● **DATA EXTRACTS**
- - - -

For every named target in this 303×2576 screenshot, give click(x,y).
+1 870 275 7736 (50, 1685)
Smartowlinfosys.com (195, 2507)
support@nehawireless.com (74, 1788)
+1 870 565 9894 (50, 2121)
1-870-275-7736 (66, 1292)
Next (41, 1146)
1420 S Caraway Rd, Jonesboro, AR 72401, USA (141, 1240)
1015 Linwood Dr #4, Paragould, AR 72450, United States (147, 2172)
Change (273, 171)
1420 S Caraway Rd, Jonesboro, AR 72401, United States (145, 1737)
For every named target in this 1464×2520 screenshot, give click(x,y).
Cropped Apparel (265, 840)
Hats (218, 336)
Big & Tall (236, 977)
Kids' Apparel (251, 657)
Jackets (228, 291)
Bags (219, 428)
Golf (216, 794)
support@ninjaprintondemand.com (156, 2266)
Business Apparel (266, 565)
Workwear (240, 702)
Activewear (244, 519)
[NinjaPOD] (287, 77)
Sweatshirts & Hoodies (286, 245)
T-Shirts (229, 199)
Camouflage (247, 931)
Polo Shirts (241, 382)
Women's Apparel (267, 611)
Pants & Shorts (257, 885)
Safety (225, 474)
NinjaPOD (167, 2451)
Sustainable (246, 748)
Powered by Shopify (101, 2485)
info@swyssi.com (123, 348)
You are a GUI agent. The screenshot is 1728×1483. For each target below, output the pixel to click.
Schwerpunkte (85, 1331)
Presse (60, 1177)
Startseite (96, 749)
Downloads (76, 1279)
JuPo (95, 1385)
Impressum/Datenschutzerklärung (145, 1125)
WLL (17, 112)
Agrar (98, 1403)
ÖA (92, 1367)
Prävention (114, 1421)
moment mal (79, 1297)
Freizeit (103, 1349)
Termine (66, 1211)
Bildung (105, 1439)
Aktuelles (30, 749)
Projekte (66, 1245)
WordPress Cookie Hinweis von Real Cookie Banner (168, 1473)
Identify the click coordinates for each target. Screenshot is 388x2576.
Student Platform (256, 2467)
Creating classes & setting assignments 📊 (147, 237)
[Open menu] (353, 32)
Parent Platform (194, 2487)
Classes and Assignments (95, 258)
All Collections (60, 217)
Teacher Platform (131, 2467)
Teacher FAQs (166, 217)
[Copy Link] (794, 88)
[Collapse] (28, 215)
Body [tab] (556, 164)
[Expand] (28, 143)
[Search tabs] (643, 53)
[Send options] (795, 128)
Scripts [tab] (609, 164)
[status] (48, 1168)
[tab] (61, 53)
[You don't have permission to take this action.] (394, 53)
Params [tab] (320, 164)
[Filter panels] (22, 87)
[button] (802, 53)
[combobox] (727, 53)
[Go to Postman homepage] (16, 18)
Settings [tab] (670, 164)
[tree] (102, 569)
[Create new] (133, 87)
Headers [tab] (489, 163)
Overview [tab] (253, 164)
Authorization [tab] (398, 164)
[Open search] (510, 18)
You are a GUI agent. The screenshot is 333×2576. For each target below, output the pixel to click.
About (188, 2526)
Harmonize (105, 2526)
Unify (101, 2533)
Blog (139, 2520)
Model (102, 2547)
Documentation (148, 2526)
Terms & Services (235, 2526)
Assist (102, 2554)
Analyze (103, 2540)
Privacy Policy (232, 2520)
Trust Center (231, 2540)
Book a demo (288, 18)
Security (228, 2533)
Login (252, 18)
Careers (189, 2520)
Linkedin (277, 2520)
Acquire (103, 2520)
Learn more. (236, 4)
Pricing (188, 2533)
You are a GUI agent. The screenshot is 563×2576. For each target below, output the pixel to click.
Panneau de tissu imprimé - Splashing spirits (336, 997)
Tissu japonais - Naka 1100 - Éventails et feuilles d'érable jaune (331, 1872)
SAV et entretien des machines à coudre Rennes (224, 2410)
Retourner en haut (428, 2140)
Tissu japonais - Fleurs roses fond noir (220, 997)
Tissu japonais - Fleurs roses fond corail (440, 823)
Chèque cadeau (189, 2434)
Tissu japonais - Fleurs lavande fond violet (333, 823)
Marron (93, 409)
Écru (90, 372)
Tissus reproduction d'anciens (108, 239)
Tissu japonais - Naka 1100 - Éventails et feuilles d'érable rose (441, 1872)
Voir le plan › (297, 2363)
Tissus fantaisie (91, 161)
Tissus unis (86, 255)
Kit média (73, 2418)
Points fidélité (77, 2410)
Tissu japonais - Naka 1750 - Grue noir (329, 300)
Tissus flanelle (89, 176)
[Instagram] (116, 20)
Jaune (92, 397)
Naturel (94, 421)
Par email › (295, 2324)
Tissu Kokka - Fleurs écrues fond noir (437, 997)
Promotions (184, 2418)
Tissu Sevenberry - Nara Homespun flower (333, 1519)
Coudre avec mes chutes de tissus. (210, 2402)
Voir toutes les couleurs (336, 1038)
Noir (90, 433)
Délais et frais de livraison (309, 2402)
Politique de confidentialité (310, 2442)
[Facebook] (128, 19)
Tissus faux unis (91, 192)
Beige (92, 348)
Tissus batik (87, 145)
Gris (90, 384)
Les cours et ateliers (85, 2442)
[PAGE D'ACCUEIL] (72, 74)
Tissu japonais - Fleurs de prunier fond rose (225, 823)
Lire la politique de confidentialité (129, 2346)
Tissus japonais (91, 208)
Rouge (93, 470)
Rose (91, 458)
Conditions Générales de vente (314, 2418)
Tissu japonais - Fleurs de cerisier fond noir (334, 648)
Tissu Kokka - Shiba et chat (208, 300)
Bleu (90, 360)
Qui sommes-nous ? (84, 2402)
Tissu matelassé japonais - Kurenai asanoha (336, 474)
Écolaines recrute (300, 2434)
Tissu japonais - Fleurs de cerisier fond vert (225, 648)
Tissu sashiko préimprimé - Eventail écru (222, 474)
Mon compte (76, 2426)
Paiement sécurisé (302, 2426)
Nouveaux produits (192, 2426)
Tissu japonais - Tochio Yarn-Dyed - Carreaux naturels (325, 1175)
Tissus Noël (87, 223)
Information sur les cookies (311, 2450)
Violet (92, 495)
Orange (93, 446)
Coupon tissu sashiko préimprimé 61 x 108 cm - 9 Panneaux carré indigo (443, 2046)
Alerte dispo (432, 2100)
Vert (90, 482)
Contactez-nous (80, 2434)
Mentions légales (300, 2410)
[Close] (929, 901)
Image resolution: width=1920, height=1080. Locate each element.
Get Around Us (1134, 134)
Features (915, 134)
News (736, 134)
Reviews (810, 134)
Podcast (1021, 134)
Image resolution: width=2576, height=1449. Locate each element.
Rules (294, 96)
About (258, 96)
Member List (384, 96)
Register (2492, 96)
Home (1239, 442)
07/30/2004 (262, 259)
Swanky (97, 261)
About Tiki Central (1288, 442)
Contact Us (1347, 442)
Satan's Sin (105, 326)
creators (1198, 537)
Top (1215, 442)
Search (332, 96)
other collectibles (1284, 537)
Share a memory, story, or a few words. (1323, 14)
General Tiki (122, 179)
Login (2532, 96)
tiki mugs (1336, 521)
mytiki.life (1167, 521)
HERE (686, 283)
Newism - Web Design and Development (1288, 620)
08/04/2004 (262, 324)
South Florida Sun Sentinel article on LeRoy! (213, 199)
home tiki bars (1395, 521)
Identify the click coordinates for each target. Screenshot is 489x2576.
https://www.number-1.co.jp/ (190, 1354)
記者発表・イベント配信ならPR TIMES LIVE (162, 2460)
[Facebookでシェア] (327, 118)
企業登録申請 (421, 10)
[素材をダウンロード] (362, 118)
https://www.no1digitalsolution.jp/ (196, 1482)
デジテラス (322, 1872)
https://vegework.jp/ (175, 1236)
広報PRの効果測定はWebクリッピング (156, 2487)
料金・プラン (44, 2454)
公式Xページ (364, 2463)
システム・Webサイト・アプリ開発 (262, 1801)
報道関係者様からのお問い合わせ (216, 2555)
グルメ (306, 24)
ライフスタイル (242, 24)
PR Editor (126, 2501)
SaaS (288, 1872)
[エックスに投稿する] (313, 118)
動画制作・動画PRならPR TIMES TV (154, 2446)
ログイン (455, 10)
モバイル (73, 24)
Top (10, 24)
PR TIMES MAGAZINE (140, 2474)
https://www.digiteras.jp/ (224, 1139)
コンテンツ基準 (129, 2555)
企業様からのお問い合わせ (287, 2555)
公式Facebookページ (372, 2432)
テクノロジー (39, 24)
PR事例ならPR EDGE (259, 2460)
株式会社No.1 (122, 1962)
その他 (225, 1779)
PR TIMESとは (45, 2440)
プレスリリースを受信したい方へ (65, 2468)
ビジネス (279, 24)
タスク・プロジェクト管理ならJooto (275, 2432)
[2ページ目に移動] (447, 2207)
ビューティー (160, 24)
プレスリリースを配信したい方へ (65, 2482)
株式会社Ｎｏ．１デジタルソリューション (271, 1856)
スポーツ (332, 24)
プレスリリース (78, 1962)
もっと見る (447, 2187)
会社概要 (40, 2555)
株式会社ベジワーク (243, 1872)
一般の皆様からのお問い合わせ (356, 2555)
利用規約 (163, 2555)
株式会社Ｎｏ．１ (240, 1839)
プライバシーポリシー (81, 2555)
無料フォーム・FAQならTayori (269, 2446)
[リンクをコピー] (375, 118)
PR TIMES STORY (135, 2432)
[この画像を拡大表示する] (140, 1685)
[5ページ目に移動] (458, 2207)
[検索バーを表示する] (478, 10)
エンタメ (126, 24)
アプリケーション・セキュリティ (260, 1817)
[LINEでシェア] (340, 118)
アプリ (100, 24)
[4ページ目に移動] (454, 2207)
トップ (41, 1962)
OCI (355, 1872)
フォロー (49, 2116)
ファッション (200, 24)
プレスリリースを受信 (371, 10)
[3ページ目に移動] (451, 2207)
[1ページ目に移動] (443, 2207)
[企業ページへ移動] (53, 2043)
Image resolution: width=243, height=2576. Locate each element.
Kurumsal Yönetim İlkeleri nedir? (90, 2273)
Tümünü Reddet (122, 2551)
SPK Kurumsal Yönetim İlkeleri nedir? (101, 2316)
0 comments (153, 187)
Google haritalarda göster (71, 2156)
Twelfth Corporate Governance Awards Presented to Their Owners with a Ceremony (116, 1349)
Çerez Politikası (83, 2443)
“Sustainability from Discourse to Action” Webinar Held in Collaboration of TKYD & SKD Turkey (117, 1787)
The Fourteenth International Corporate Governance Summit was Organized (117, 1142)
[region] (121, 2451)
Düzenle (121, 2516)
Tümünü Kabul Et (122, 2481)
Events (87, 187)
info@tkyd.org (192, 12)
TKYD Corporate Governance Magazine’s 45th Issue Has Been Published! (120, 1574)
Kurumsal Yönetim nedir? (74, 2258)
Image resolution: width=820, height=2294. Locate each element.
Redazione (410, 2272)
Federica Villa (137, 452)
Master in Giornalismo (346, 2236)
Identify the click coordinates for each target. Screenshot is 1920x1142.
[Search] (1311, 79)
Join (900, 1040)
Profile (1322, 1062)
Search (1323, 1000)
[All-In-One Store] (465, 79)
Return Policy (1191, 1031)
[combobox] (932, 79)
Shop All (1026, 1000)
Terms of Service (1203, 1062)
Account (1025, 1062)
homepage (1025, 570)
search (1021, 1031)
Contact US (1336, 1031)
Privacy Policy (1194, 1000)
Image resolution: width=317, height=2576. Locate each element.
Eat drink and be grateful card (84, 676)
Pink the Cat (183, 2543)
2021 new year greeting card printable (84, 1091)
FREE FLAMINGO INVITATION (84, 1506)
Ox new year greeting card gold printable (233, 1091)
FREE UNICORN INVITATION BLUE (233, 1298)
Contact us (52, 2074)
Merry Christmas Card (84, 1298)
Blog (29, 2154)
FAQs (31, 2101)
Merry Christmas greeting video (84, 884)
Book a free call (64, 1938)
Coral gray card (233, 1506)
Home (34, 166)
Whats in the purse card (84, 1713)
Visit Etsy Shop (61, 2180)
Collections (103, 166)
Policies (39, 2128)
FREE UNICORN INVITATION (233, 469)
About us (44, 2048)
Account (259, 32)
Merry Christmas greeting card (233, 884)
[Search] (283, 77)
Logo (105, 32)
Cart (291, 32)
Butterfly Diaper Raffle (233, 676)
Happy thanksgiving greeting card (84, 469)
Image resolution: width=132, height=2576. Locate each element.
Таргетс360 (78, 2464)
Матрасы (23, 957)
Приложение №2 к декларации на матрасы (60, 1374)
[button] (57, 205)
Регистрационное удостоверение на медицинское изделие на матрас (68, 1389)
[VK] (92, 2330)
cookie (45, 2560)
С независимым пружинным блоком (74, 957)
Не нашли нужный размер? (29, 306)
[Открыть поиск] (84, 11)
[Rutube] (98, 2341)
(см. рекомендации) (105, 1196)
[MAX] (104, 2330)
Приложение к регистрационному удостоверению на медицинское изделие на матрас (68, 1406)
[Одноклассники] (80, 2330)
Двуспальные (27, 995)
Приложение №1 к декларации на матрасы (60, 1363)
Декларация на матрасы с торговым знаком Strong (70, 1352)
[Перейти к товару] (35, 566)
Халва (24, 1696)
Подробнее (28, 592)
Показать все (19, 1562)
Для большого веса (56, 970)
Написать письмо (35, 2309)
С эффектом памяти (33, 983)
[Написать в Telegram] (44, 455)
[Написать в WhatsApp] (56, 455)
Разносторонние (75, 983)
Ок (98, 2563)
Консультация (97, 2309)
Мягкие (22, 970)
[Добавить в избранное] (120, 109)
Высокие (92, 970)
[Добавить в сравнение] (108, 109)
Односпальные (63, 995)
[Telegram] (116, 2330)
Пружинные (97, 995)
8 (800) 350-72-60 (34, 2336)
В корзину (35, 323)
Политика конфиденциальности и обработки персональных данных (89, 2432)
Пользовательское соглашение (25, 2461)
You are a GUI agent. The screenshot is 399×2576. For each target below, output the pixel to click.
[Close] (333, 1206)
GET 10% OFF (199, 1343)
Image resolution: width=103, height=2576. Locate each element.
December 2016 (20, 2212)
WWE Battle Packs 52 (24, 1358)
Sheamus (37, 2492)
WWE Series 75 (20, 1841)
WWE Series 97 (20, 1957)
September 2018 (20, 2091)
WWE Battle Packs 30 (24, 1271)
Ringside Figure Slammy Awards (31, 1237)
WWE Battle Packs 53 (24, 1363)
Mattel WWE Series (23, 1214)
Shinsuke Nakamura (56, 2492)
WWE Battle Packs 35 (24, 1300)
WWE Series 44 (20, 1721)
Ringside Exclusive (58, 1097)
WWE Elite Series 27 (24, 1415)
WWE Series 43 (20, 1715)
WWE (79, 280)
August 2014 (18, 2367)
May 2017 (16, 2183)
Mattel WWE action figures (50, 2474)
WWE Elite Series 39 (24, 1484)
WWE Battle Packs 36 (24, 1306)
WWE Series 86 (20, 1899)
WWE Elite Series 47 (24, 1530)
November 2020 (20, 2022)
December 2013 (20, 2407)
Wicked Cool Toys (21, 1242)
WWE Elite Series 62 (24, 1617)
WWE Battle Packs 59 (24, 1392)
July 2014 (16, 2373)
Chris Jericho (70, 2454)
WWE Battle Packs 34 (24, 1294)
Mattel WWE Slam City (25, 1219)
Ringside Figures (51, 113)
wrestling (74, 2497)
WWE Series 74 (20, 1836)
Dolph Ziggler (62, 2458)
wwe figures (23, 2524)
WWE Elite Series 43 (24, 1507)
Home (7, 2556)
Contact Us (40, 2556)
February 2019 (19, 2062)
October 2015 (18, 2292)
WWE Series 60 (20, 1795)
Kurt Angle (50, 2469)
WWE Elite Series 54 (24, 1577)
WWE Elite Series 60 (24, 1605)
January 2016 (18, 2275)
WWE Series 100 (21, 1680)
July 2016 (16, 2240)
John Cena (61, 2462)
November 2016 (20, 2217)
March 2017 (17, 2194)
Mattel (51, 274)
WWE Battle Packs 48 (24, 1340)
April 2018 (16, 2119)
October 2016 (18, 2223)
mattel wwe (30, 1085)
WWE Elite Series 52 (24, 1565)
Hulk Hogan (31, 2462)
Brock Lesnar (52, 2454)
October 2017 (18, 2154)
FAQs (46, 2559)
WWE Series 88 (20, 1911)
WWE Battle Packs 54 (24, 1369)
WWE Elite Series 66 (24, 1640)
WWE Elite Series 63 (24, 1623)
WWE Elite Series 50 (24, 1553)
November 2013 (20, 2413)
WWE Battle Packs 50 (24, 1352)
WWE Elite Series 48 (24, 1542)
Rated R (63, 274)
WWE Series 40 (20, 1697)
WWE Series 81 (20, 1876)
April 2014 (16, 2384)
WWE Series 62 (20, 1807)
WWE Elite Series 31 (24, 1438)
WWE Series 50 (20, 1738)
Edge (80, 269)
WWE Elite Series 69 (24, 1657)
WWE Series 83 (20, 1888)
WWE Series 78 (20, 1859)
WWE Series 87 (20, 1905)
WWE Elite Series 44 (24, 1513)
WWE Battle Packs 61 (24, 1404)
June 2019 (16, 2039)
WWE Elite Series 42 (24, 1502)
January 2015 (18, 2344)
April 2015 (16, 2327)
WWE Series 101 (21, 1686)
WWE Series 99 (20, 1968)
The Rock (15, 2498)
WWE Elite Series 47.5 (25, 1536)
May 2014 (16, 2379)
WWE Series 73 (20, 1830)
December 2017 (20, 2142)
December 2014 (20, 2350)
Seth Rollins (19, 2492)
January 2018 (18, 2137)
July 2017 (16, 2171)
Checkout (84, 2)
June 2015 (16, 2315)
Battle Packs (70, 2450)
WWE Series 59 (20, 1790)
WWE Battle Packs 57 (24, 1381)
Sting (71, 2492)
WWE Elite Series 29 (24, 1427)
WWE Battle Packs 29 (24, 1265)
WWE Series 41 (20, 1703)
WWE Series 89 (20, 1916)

- - - -

● **AIM OF THE TASK**
Each line from the start of the records through the line holding "info@swyssi.com (123, 348)" must be returned exactly; nothing else belongs in the answer.

● **TASK SOLUTION**
For every named target in this 303×2576 screenshot, give click(x,y).
+1 870 275 7736 (50, 1685)
Smartowlinfosys.com (195, 2507)
support@nehawireless.com (74, 1788)
+1 870 565 9894 (50, 2121)
1-870-275-7736 (66, 1292)
Next (41, 1146)
1420 S Caraway Rd, Jonesboro, AR 72401, USA (141, 1240)
1015 Linwood Dr #4, Paragould, AR 72450, United States (147, 2172)
Change (273, 171)
1420 S Caraway Rd, Jonesboro, AR 72401, United States (145, 1737)
For every named target in this 1464×2520 screenshot, give click(x,y).
Cropped Apparel (265, 840)
Hats (218, 336)
Big & Tall (236, 977)
Kids' Apparel (251, 657)
Jackets (228, 291)
Bags (219, 428)
Golf (216, 794)
support@ninjaprintondemand.com (156, 2266)
Business Apparel (266, 565)
Workwear (240, 702)
Activewear (244, 519)
[NinjaPOD] (287, 77)
Sweatshirts & Hoodies (286, 245)
T-Shirts (229, 199)
Camouflage (247, 931)
Polo Shirts (241, 382)
Women's Apparel (267, 611)
Pants & Shorts (257, 885)
Safety (225, 474)
NinjaPOD (167, 2451)
Sustainable (246, 748)
Powered by Shopify (101, 2485)
info@swyssi.com (123, 348)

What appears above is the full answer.